## ASSIGNMENT
Among the records, which lines hold the word "Publishers"? Pick them out.

## SUPPLIED RECORDS
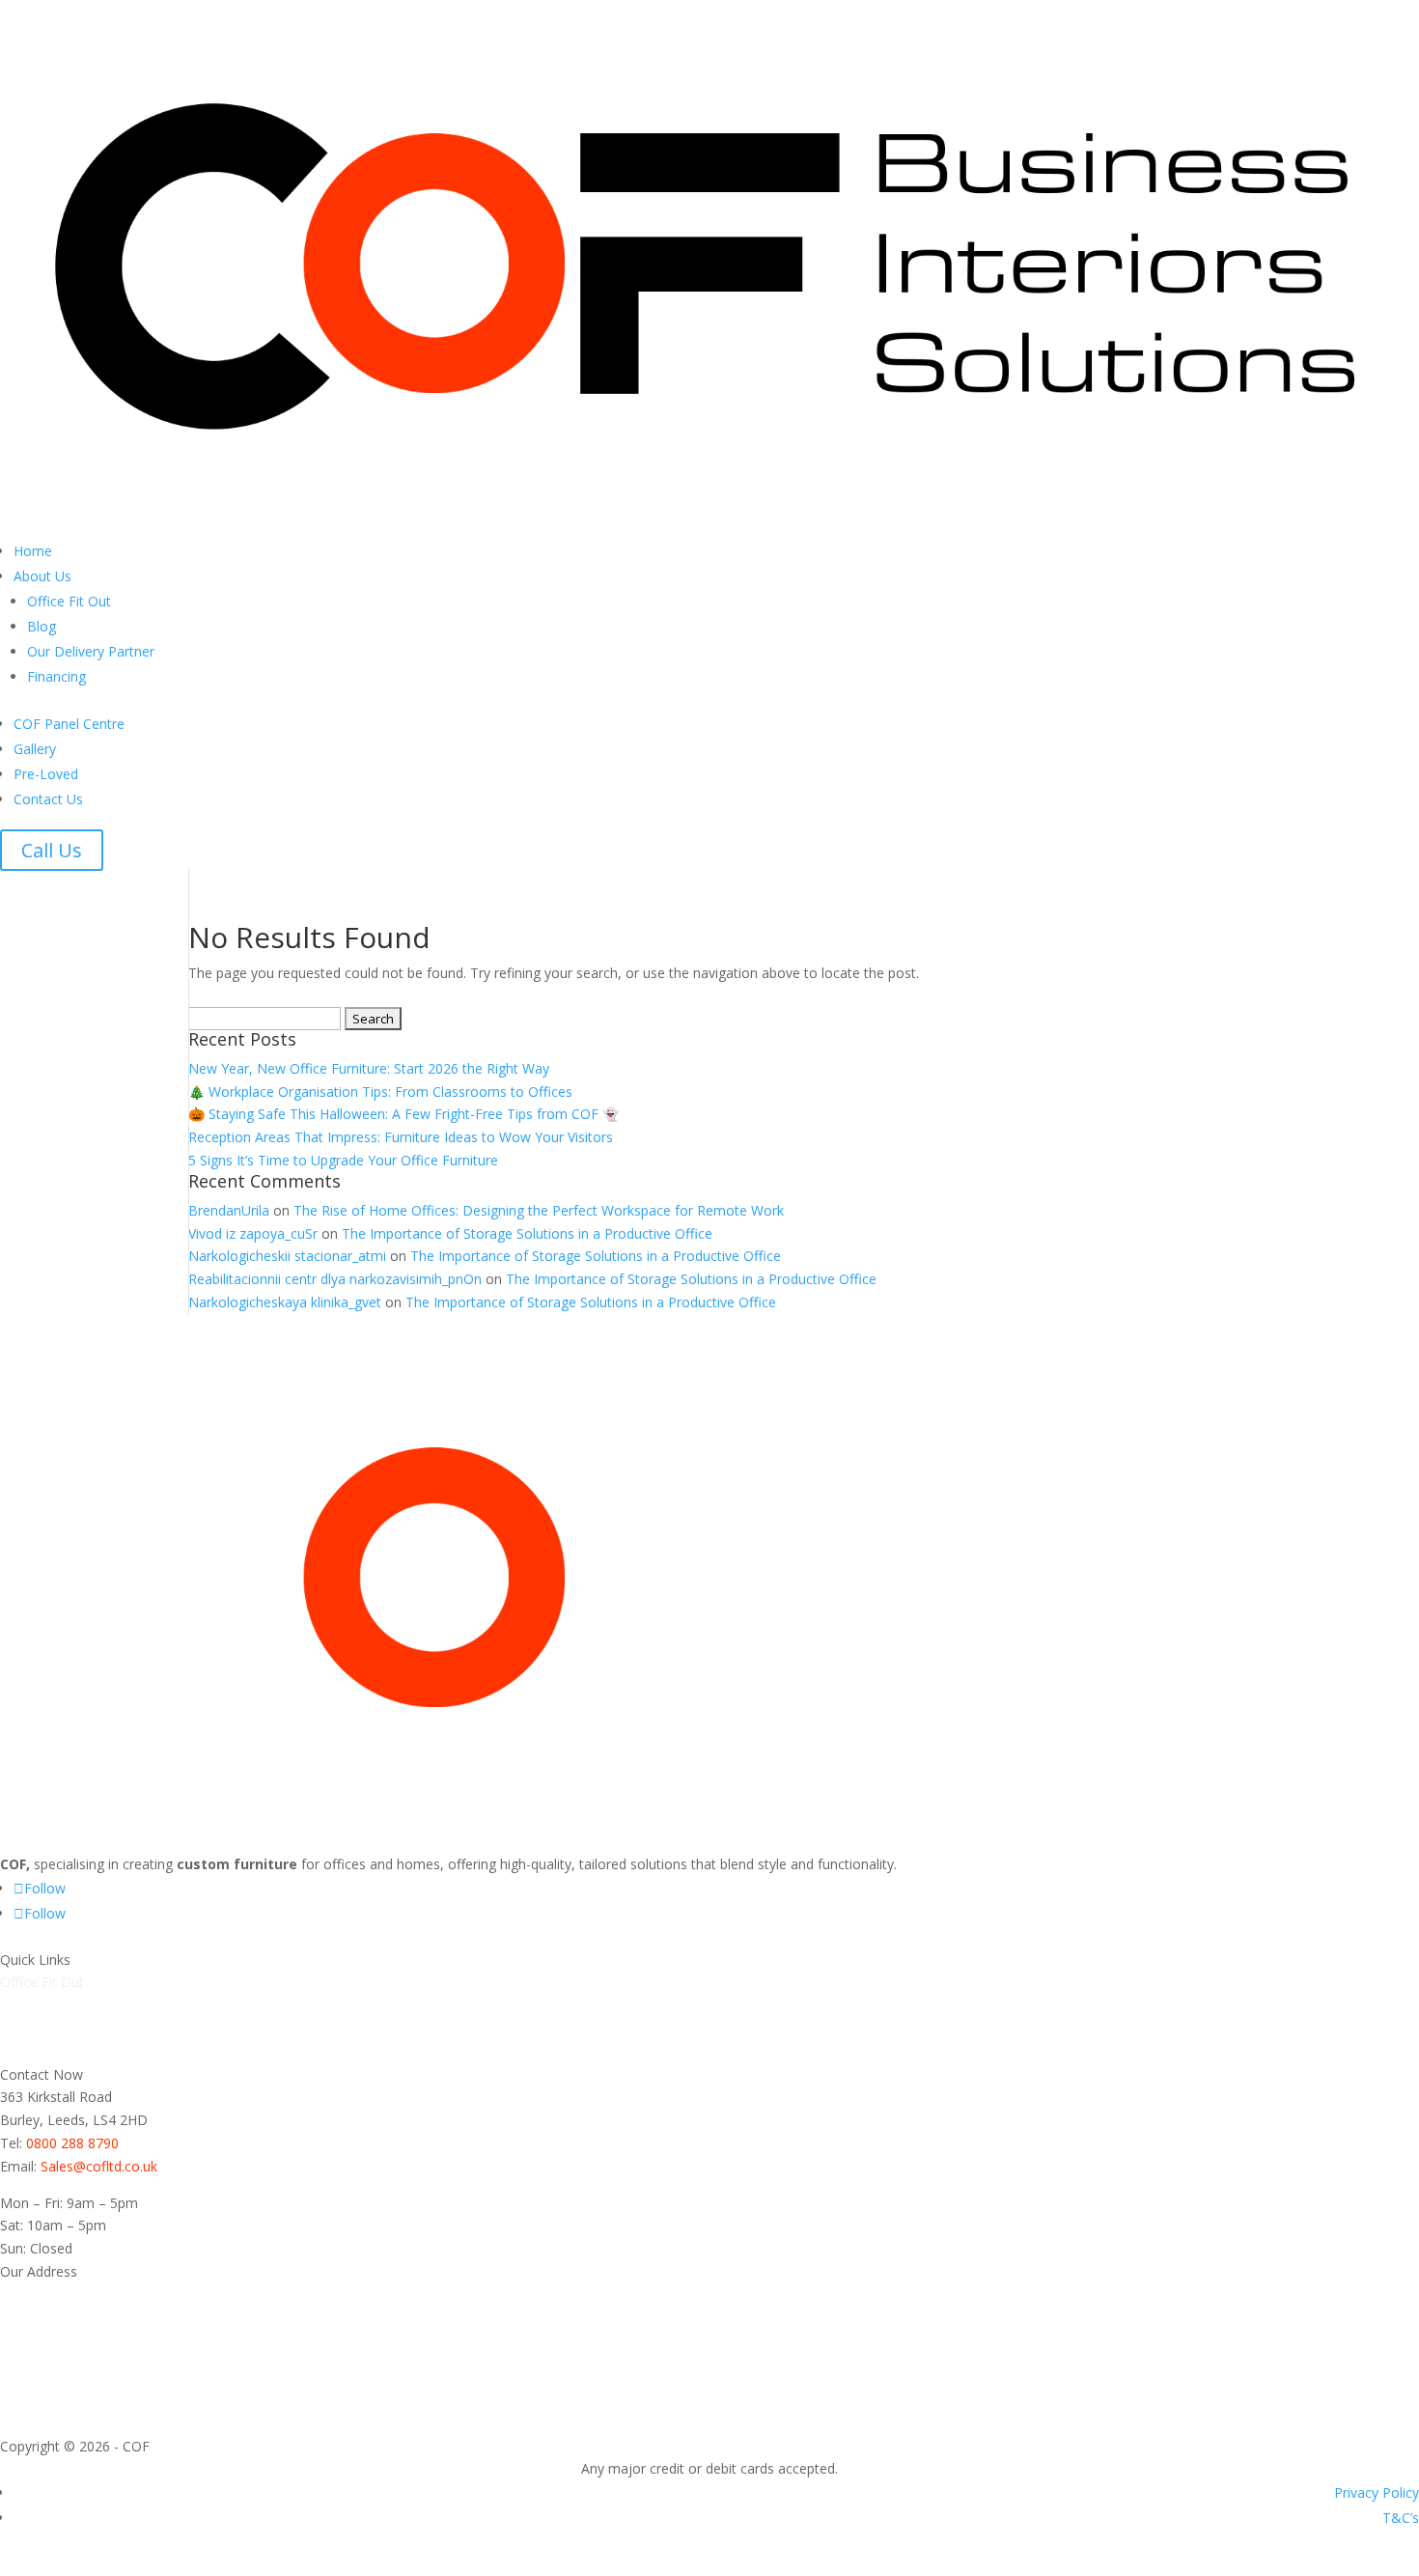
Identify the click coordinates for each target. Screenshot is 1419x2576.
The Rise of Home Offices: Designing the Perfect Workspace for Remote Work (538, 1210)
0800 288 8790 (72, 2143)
...
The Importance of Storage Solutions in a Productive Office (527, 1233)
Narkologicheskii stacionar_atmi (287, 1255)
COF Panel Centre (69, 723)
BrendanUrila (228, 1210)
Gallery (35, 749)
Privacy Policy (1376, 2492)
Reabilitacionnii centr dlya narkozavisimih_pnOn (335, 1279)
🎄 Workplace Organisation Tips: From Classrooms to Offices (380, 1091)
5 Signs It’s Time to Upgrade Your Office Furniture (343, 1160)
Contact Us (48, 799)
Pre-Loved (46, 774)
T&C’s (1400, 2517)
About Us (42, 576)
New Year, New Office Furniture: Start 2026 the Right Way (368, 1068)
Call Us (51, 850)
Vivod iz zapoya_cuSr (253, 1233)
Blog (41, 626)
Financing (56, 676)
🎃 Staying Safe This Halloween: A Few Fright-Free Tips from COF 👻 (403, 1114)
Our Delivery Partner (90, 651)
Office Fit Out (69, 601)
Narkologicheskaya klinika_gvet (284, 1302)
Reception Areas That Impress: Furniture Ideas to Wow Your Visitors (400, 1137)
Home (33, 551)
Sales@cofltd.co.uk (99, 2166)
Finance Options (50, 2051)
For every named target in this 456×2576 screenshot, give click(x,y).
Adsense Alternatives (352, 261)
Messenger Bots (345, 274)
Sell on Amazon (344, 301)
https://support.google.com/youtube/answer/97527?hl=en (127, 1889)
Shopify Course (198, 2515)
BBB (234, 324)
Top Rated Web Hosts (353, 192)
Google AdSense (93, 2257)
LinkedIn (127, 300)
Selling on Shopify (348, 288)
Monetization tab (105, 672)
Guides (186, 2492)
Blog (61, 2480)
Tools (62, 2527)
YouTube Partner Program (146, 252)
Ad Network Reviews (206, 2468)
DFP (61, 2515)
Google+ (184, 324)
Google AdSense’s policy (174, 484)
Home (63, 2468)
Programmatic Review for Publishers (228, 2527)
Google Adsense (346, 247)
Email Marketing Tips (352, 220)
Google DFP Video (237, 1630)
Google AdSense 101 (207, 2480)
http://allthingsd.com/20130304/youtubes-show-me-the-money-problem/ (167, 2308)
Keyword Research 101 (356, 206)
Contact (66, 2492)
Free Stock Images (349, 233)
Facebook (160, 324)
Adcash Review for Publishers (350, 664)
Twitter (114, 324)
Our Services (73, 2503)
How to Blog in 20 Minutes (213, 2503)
* * *
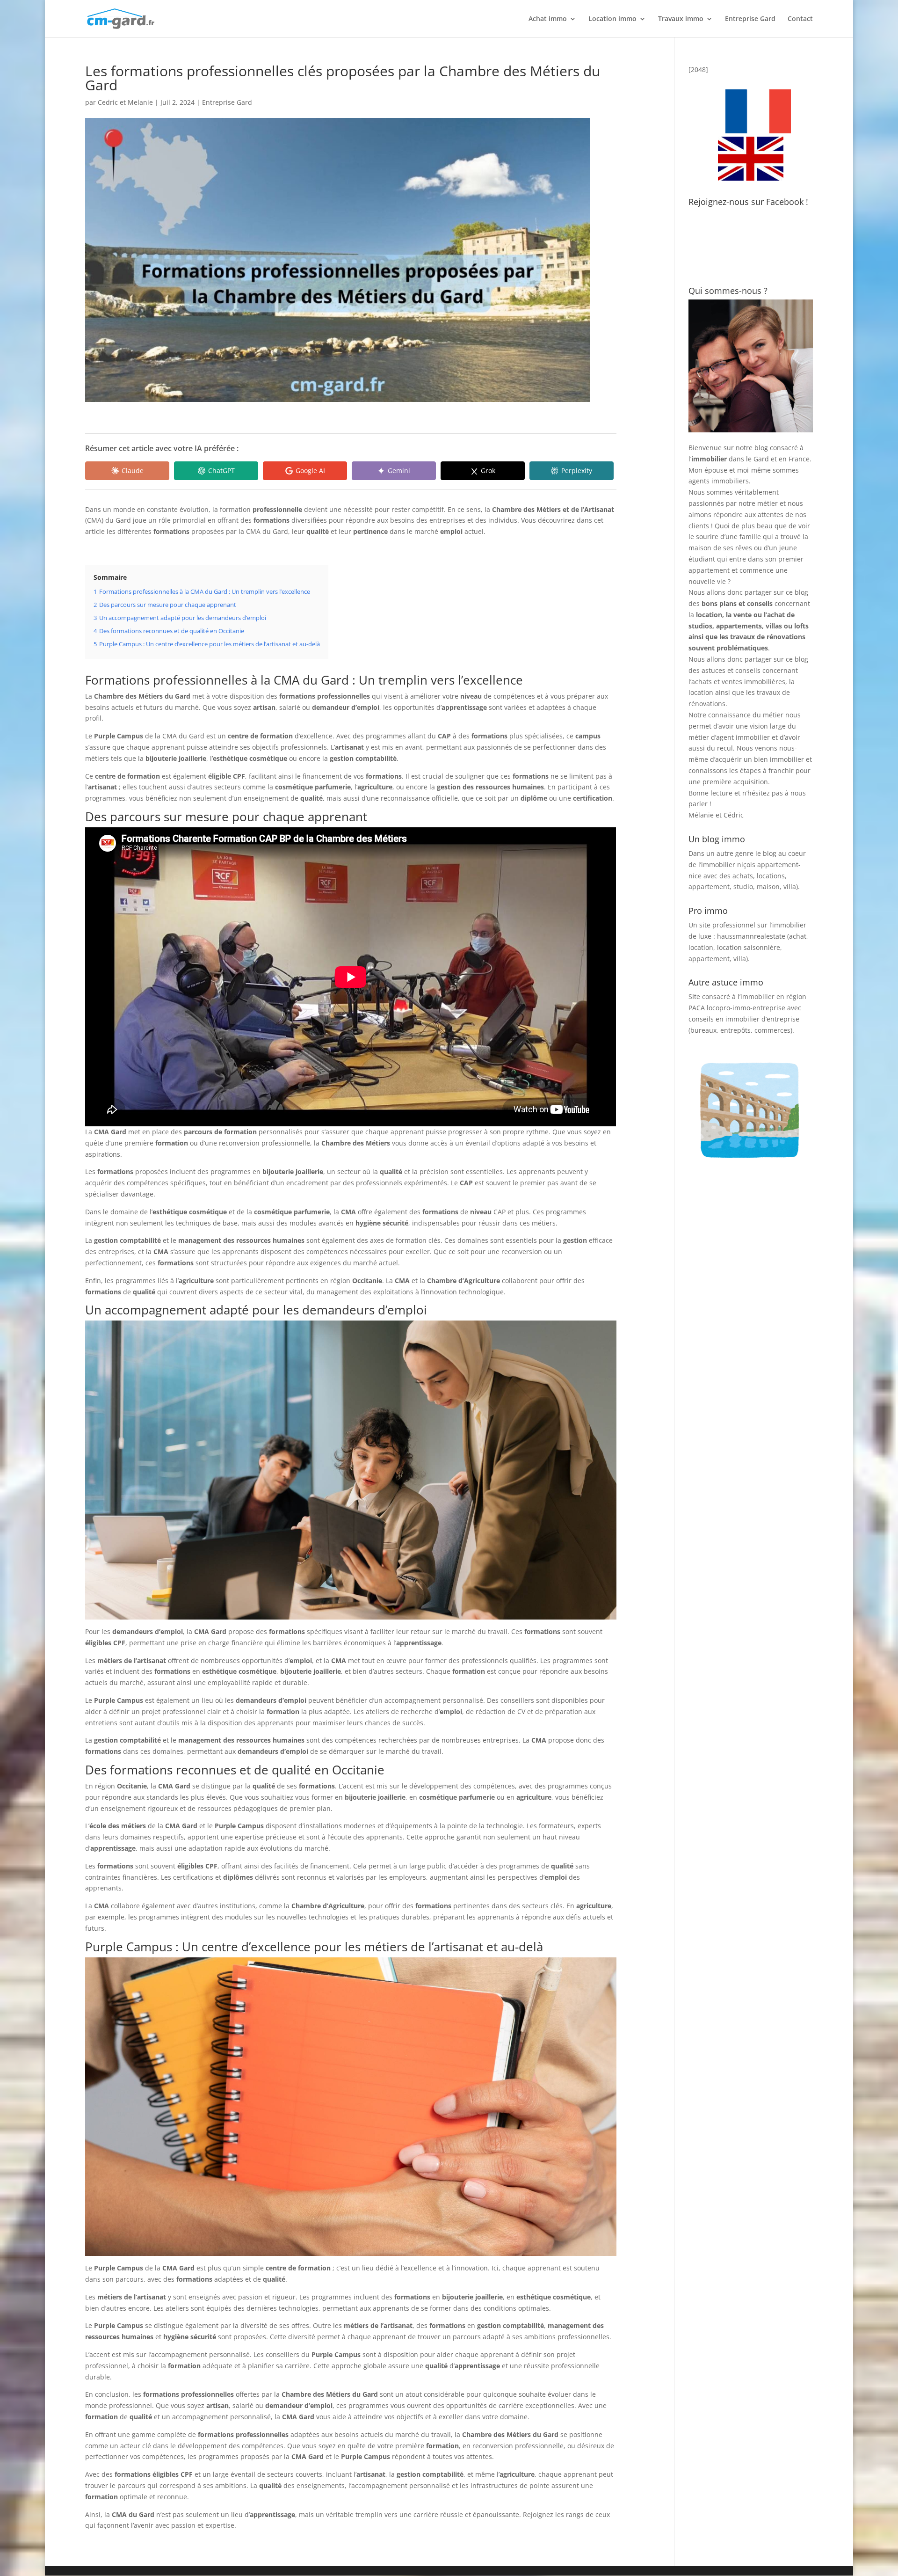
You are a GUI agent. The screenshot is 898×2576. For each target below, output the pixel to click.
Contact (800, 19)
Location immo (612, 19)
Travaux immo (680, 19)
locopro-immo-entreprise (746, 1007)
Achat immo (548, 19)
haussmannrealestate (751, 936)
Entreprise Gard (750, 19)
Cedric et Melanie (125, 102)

## TASK SOLUTION
Programmatic Review for Publishers (228, 2527)
Adcash Review for Publishers (350, 664)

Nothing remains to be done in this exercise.